“In drawing, just as in life generally,” observed Panshin, holding his head to right and to left, “lightness and boldness—are the great things.”
At that instant Lemm came into the room, and with a stiff bow was about to leave it; but Panshin, throwing aside album and pencils, placed himself in his way.
“Where are you doing, dear Christopher Fedoritch? Aren’t you going to stay and have tea with us?”
“I go home,” answered Lemm in a surly voice; “my head aches.”
“Oh, what nonsense!—do stop. We’ll have an argument about Shakespeare.”
“My head aches,” repeated the old man.
“We set to work on the sonata of Beethoven without you,” continued Panshin, taking hold of him affectionately and smiling brightly, “but we couldn’t get on at all. Fancy, I couldn’t play two notes together correctly.”
“You’d better have sung your song again,” replied Lemm, removing Panshin’s hands, and he walked away.
Lisa ran after him. She overtook him on the stairs.
“Christopher Fedoritch, I want to tell you,” she said to him in German, accompanying him over the short green grass of the yard to the gate, “I did wrong—forgive me.”
Lemm made no answer.
“I showed Vladimir Nikolaitch your cantata; I felt sure he would appreciate it,—and he did like it very much really.”
Lemm stopped.
“It’s no matter,” he said in Russian, and then added in his own language, “but he cannot understand anything; how is it you don’t see that? He’s a dilettante—and that’s all!”
“You are unjust to him,” replied Lisa, “he understands everything, and he can do almost everything himself.”
“Yes, everything second-rate, cheap, scamped work. That pleases, and he pleases, and he is glad it is so—and so much the better. I’m not angry; the cantata and I—we are a pair of old fools; I’m a little ashamed, but it’s no matter.”
“Forgive me, Christopher Fedoritch,” Lisa said again.
“It’s no matter,” he repeated in Russian, “you’re a good girl . . . but here is some one coming to see you. Goodbye. You are a very good girl.”
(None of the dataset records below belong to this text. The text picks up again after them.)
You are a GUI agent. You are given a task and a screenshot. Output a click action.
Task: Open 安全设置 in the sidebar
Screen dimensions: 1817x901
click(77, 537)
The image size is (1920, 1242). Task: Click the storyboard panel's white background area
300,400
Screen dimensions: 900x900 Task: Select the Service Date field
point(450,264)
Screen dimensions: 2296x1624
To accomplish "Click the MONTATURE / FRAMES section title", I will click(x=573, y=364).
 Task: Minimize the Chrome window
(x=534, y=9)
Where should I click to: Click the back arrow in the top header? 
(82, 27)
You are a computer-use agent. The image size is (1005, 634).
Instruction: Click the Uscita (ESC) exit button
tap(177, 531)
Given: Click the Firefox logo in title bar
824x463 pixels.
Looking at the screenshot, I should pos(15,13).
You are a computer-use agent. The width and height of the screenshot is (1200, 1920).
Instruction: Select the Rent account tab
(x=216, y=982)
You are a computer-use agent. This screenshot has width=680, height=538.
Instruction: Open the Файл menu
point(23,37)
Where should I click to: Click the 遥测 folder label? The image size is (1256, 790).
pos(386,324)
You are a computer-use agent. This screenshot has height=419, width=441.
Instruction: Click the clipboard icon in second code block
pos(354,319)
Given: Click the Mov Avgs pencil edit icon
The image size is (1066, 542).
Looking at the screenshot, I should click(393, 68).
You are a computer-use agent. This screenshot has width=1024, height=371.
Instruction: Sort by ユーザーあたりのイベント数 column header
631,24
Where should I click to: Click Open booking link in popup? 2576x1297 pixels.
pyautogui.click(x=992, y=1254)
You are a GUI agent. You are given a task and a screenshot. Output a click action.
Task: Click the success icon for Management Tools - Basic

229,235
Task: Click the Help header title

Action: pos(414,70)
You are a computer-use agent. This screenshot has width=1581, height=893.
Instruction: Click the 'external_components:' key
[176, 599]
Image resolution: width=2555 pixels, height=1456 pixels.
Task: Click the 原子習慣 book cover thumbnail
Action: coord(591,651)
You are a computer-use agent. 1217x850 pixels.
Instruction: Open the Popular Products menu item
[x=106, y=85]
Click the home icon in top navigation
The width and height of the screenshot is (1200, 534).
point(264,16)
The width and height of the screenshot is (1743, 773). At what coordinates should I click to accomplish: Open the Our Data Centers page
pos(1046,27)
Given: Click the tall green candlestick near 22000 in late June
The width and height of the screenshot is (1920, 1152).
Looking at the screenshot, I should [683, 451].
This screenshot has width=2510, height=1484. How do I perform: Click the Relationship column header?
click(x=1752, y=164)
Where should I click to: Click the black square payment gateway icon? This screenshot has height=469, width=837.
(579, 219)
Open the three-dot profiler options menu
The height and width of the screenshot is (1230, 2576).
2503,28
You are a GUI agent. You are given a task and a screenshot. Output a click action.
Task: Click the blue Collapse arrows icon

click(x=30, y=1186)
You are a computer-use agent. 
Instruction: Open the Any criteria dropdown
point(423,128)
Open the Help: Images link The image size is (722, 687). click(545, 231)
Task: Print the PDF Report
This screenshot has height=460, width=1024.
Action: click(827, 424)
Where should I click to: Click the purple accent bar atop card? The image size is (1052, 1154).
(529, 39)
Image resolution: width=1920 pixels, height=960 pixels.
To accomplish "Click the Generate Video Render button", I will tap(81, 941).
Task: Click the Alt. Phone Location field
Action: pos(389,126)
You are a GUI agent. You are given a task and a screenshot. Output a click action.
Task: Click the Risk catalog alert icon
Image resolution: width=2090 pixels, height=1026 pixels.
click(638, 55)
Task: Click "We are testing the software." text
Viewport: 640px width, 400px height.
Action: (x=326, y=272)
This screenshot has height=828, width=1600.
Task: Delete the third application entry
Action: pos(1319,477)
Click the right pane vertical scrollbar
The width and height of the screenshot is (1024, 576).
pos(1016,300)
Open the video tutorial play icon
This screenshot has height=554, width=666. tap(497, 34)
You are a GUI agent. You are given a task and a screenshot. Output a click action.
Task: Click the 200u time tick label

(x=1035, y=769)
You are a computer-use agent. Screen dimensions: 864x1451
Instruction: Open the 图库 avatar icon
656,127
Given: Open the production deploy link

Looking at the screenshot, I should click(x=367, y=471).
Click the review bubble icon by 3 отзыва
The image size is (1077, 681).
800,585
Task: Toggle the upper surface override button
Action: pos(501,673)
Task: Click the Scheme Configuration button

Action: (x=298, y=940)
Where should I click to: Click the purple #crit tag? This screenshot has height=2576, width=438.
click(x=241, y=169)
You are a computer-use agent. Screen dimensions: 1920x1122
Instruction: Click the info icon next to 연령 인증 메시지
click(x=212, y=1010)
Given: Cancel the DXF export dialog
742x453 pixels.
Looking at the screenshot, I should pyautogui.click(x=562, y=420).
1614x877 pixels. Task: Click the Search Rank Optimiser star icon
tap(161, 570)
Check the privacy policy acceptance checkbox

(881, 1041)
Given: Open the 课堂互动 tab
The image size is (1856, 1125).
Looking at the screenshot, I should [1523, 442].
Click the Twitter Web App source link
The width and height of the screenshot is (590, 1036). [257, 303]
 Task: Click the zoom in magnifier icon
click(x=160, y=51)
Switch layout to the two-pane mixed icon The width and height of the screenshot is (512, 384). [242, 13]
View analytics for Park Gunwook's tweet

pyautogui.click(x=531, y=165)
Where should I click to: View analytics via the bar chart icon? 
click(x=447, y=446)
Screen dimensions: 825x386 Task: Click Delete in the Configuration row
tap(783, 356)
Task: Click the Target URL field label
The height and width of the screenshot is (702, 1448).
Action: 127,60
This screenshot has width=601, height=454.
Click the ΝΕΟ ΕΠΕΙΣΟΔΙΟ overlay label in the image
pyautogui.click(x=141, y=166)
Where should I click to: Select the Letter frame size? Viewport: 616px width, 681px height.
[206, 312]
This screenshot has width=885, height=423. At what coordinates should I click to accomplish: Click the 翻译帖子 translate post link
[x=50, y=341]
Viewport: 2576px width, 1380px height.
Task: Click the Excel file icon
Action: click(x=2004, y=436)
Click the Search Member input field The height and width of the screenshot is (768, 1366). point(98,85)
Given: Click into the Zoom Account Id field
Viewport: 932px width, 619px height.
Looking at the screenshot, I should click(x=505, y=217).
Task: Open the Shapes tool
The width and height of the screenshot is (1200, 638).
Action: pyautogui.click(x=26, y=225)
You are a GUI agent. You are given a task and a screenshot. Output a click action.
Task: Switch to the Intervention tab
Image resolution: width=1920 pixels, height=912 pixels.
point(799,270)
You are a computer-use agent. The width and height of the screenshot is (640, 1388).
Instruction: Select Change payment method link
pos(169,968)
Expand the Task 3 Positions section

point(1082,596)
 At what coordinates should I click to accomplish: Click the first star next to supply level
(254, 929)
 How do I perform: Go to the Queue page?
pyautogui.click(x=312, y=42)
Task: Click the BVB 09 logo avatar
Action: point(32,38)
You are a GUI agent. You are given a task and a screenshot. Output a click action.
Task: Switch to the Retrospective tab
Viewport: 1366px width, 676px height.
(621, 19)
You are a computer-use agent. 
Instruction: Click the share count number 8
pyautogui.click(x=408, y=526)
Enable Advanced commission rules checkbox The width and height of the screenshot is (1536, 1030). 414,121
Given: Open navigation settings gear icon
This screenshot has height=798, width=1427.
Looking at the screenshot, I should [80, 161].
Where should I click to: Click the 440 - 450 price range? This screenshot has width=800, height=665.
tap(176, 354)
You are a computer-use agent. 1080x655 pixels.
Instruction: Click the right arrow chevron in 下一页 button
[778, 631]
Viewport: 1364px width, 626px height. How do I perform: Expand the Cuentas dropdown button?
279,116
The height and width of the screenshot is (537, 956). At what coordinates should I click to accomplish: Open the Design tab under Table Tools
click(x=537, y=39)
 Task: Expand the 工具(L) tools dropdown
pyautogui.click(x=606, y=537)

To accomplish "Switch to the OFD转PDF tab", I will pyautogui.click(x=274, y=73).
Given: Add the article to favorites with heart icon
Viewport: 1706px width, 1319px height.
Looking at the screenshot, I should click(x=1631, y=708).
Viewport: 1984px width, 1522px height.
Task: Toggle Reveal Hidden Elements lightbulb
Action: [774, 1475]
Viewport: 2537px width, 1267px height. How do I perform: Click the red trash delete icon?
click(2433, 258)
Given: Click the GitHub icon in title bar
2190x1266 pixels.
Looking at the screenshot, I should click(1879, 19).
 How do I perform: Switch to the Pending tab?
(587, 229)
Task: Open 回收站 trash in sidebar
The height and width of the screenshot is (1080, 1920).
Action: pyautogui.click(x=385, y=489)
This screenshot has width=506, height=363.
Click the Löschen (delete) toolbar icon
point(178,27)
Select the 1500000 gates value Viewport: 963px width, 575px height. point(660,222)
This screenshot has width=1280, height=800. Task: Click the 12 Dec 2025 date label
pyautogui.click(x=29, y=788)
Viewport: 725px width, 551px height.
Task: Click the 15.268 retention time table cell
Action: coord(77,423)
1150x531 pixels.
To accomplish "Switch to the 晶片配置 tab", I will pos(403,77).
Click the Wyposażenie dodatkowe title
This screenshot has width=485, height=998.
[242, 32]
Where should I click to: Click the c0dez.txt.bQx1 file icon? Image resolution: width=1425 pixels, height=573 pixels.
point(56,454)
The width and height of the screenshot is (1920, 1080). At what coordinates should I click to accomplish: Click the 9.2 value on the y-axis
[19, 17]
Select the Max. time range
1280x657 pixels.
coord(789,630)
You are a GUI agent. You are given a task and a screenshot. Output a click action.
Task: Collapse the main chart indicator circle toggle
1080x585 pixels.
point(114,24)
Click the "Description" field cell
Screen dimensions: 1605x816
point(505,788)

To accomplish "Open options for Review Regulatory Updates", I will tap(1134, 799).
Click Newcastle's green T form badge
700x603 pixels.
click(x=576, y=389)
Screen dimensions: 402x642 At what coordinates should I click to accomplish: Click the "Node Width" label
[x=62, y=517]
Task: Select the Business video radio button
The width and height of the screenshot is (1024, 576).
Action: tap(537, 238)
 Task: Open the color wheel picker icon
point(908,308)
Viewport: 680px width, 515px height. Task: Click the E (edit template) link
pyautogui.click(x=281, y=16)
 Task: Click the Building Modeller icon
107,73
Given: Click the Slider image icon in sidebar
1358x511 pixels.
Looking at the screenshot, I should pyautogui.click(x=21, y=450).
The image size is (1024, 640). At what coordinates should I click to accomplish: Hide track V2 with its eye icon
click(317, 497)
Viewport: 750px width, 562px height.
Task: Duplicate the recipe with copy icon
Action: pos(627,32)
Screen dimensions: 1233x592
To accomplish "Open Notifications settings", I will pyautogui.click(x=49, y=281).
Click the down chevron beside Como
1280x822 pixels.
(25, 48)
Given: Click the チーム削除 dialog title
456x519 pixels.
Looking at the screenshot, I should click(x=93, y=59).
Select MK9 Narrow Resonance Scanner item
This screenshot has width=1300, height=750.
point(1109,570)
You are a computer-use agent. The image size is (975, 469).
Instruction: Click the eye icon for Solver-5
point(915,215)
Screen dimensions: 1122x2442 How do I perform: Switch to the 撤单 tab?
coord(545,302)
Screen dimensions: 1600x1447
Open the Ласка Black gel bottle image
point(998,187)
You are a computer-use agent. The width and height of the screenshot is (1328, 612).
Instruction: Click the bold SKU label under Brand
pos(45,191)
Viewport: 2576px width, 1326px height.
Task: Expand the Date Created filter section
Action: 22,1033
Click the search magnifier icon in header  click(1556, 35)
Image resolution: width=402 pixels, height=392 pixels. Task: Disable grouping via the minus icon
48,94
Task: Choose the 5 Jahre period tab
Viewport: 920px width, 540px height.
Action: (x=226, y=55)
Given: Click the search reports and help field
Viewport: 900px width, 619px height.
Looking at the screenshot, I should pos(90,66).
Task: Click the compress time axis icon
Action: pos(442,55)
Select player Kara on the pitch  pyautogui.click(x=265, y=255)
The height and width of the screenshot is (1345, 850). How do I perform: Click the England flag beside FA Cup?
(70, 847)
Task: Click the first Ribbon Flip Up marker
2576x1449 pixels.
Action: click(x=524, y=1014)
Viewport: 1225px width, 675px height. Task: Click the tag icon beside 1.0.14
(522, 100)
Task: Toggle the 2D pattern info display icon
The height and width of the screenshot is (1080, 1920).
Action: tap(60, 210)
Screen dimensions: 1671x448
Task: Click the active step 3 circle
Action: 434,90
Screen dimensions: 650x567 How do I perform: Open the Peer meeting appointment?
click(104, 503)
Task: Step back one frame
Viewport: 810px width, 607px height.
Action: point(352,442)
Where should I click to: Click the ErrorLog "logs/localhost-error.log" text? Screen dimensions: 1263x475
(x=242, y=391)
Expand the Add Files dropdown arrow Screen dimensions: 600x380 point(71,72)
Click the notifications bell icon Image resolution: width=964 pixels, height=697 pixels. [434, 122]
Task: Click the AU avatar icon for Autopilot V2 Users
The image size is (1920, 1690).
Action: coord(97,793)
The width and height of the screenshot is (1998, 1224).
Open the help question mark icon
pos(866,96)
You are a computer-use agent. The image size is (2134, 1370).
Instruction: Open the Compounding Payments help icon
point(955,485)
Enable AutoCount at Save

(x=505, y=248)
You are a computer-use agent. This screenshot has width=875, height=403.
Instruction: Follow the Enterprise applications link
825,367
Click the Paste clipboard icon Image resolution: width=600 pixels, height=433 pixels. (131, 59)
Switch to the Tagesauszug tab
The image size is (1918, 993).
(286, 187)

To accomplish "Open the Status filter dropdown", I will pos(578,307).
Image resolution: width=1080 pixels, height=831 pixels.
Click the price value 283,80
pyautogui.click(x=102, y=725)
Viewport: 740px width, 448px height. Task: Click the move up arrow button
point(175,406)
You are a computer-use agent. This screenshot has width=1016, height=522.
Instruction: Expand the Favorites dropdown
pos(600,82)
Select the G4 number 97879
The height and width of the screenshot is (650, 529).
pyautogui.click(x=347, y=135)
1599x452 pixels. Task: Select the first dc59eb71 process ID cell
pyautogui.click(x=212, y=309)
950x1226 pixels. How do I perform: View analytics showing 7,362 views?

And Lemm moved with hastened steps towards the gate, through which had entered some gentleman unknown to him in a grey coat and a wide straw hat. Bowing politely to him (he always saluted all new faces in the town of O-----; from acquaintances he always turned aside in the street--that was the rule he had laid down for himself), Lemm passed by and disappeared behind the fence. The stranger looked after him in amazement, and after gazing attentively at Lisa, went straight up to her.
Chapter VII
“You don’t recognise me,” he said, taking off his hat, “but I recognise you in spite of its being seven years since I saw you last. You were a child then. I am Lavretsky. Is your mother at home? Can I see her?”